Doğumunun 100. Yılında Tarık Buğra’yı çeşitli yönleriyle anlama ve anlatma çabasının bir ürünü olarak kitaplaşan bu çalışma, dil hassasiyeti ve edebiyata sadakatini hiçbir zaman kaybetmeyen bir yazarı gelecek kuşaklara tanıtma iddiası taşımaktadır.
İnsanın düşünce gücünü tahrik ederek onu düşünmeye zorlamak amacıyla yazdığını söyleyen Tarık Buğra’nın temel meselesi, eşref-i mahlûkat kabul ettiği insana, büyüklüğünü anlatmaktır. Bu sebeple Türk edebiyatında yerli ve millî bir damarın güçlenmesinde olduğu kadar, yerelden evrensele ulaşan bir bakış açısıyla, Türkiye’nin hafızası olarak nitelenebilecek eserler kaleme alırken aynı zamanda insanın bireyleşme ve ruhsal büyüme sürecinin aşamalarını iç dünyanın zenginliğinden yola çıkarak anlatır.

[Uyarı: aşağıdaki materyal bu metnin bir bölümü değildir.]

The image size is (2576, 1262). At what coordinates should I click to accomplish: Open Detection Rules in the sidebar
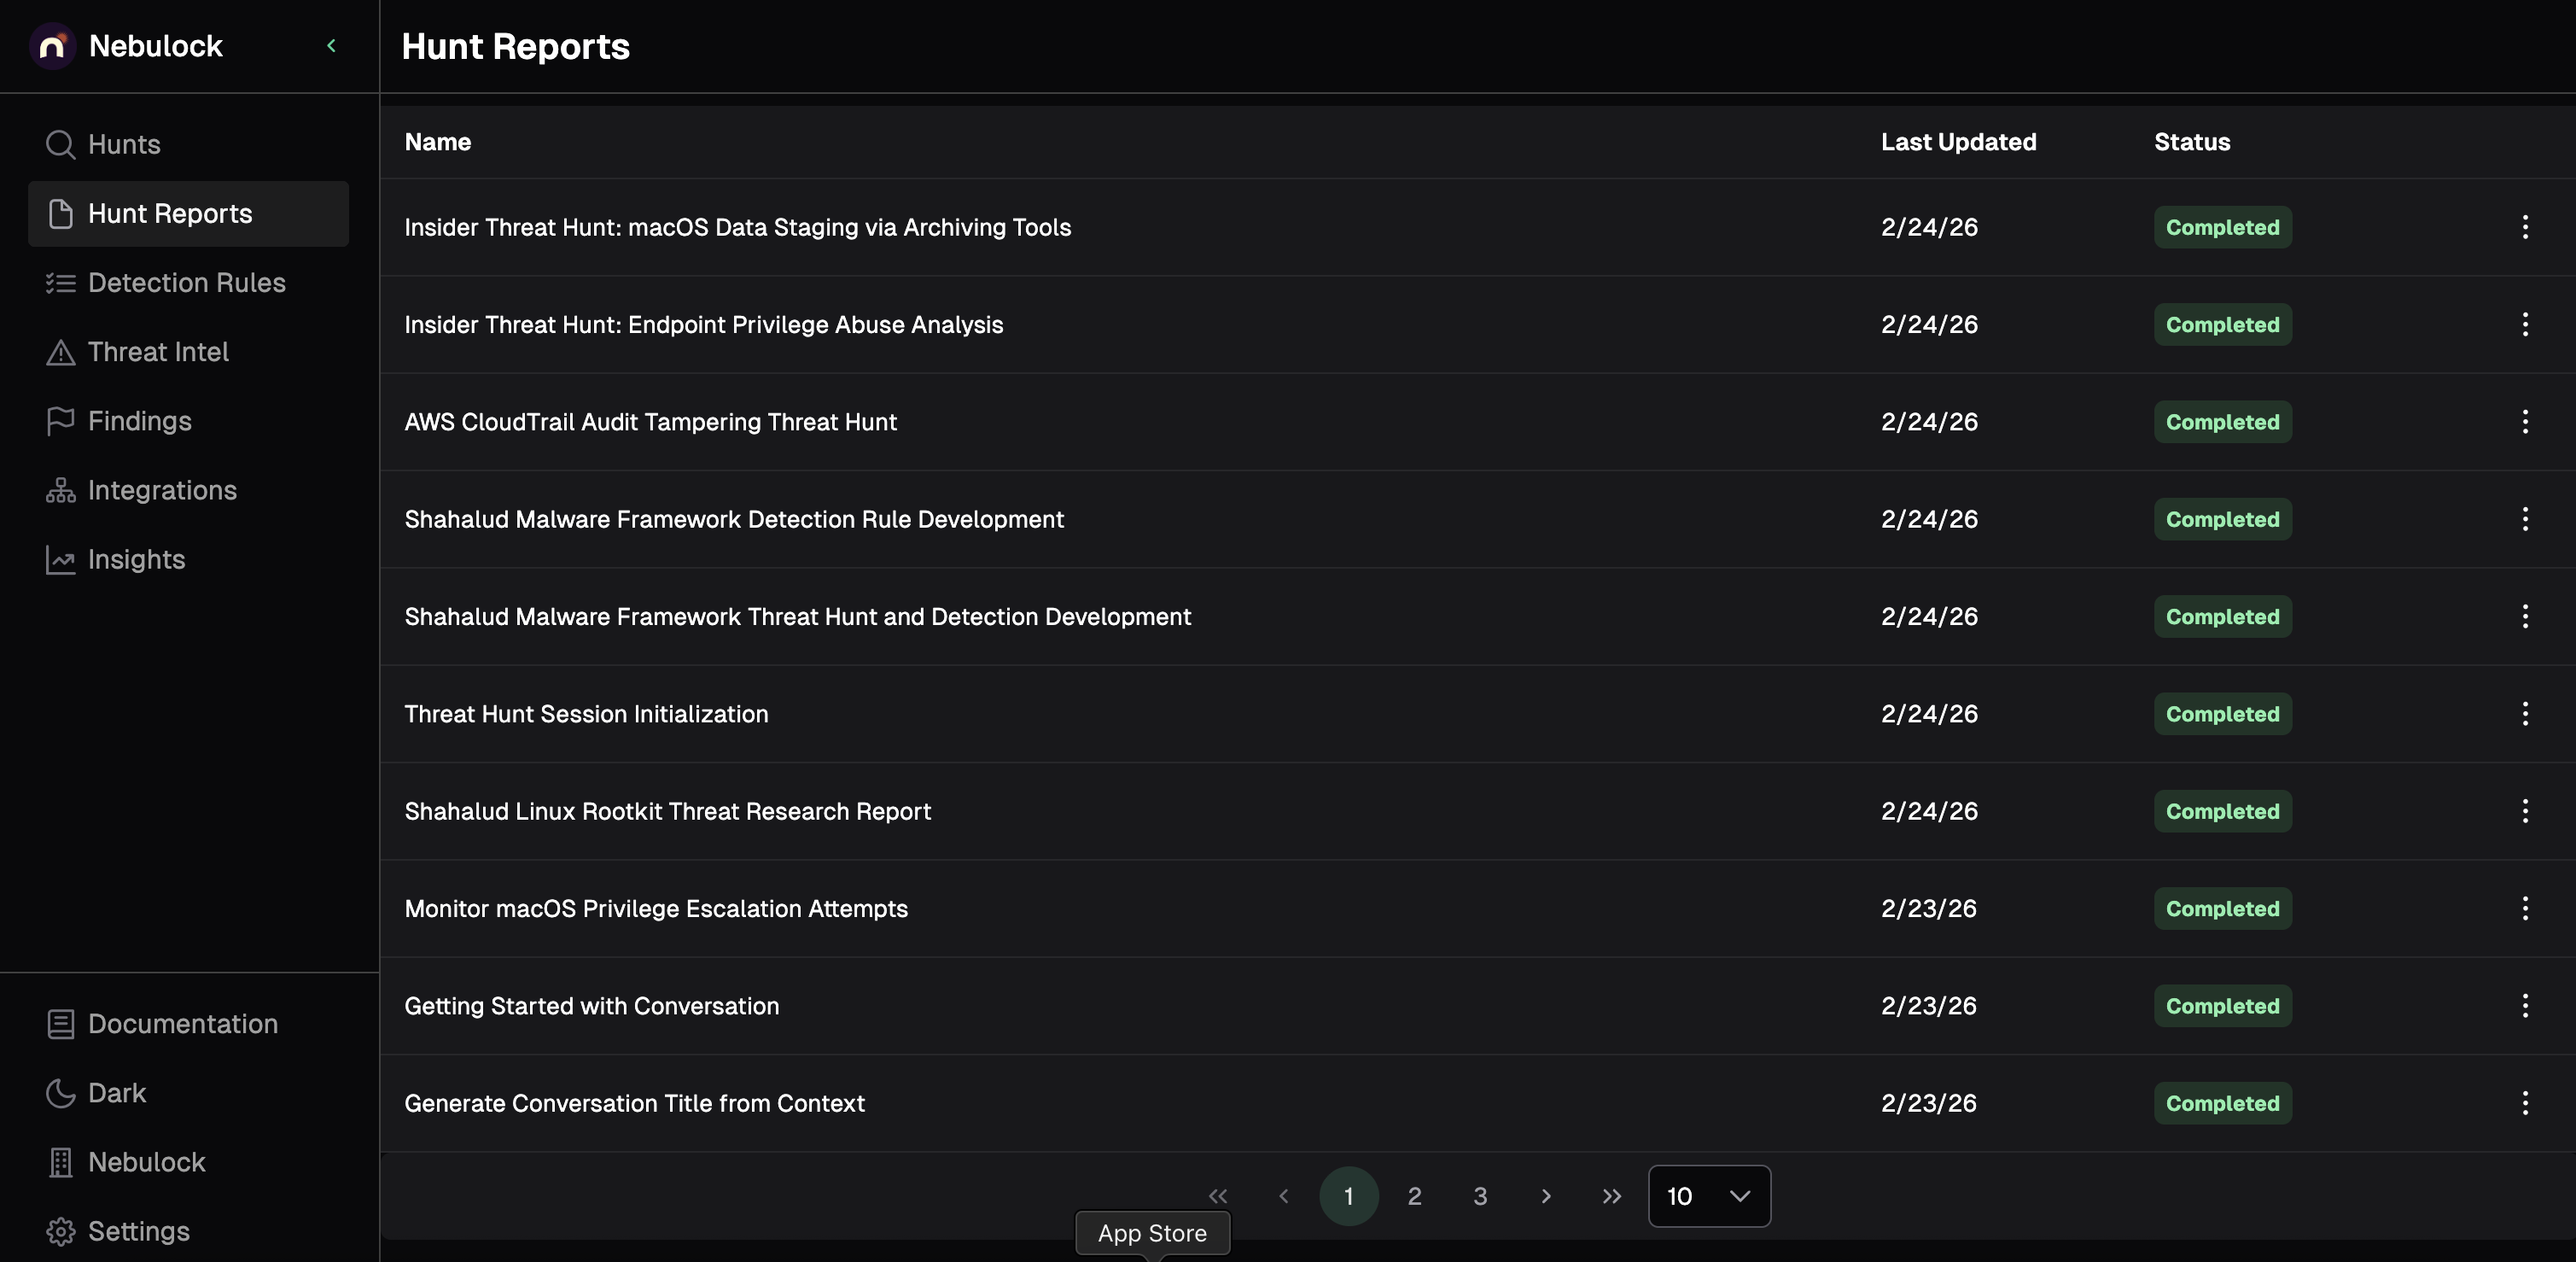(186, 283)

Hikâye ile başlayan yazarlık sürecini roman, tiyatro, deneme, gezi yazısı ve fıkra gibi farklı türlerle çeşitlendiren Tarık Buğra, kurguladığı özgün vakaları, ezberleri bozan karakterleri ve okuyucusuna her dönemde söyleyecek sözü olan metinleriyle Türk edebiyatının klasikleri arasında yer almıştır.